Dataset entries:
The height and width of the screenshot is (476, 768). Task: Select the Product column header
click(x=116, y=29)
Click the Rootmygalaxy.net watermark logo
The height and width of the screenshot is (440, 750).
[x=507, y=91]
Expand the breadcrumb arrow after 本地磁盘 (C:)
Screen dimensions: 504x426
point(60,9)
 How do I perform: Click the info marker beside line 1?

==

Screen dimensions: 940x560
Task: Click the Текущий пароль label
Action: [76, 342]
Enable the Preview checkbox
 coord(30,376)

PROBLEM
Could you write out, exactly as they stand, only the lines above that begin at the line with "The height and width of the screenshot is (476, 768)." and stop after the line with "How do I perform: Click"?

EXERCISE ANSWER
The height and width of the screenshot is (476, 768). Task: Select the Product column header
click(x=116, y=29)
Click the Rootmygalaxy.net watermark logo
The height and width of the screenshot is (440, 750).
[x=507, y=91]
Expand the breadcrumb arrow after 本地磁盘 (C:)
Screen dimensions: 504x426
point(60,9)
 How do I perform: Click the info marker beside line 1?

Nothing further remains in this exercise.